◆ DATA FOR THE TASK ◆
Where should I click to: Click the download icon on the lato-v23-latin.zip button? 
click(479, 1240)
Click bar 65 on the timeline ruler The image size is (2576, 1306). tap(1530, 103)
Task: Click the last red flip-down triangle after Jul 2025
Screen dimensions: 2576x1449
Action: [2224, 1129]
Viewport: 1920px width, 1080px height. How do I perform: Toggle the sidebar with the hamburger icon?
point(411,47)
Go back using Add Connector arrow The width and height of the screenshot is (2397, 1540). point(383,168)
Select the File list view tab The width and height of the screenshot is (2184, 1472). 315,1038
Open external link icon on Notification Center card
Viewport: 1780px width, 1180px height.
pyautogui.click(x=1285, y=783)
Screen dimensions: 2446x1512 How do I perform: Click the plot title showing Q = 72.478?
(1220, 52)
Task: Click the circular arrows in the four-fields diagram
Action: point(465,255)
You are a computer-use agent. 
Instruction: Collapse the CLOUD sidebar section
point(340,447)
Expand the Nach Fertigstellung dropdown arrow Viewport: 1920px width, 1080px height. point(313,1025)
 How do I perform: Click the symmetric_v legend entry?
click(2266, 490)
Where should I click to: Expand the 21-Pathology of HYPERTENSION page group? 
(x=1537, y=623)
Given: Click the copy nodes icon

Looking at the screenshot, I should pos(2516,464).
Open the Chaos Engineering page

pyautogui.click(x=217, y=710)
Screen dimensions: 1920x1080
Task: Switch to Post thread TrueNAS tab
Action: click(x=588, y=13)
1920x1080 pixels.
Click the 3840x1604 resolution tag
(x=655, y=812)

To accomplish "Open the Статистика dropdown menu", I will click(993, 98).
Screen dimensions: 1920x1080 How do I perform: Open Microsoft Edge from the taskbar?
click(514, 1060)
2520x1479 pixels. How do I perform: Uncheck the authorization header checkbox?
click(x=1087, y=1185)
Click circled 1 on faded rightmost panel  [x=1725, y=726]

◆ THE TASK ◆
Output every line from the records, exactly as written.

◆ RESPONSE TO THE EXERCISE ◆
Where should I click to: Click the download icon on the lato-v23-latin.zip button? 
click(479, 1240)
Click bar 65 on the timeline ruler The image size is (2576, 1306). tap(1530, 103)
Task: Click the last red flip-down triangle after Jul 2025
Screen dimensions: 2576x1449
Action: [2224, 1129]
Viewport: 1920px width, 1080px height. How do I perform: Toggle the sidebar with the hamburger icon?
point(411,47)
Go back using Add Connector arrow The width and height of the screenshot is (2397, 1540). point(383,168)
Select the File list view tab The width and height of the screenshot is (2184, 1472). 315,1038
Open external link icon on Notification Center card
Viewport: 1780px width, 1180px height.
pyautogui.click(x=1285, y=783)
Screen dimensions: 2446x1512 How do I perform: Click the plot title showing Q = 72.478?
(1220, 52)
Task: Click the circular arrows in the four-fields diagram
Action: point(465,255)
You are a computer-use agent. 
Instruction: Collapse the CLOUD sidebar section
point(340,447)
Expand the Nach Fertigstellung dropdown arrow Viewport: 1920px width, 1080px height. point(313,1025)
 How do I perform: Click the symmetric_v legend entry?
click(2266, 490)
Where should I click to: Expand the 21-Pathology of HYPERTENSION page group? 
(x=1537, y=623)
Given: Click the copy nodes icon

Looking at the screenshot, I should pos(2516,464).
Open the Chaos Engineering page

pyautogui.click(x=217, y=710)
Screen dimensions: 1920x1080
Task: Switch to Post thread TrueNAS tab
Action: click(x=588, y=13)
1920x1080 pixels.
Click the 3840x1604 resolution tag
(x=655, y=812)

To accomplish "Open the Статистика dropdown menu", I will click(993, 98).
Screen dimensions: 1920x1080 How do I perform: Open Microsoft Edge from the taskbar?
click(514, 1060)
2520x1479 pixels. How do I perform: Uncheck the authorization header checkbox?
click(x=1087, y=1185)
Click circled 1 on faded rightmost panel  [x=1725, y=726]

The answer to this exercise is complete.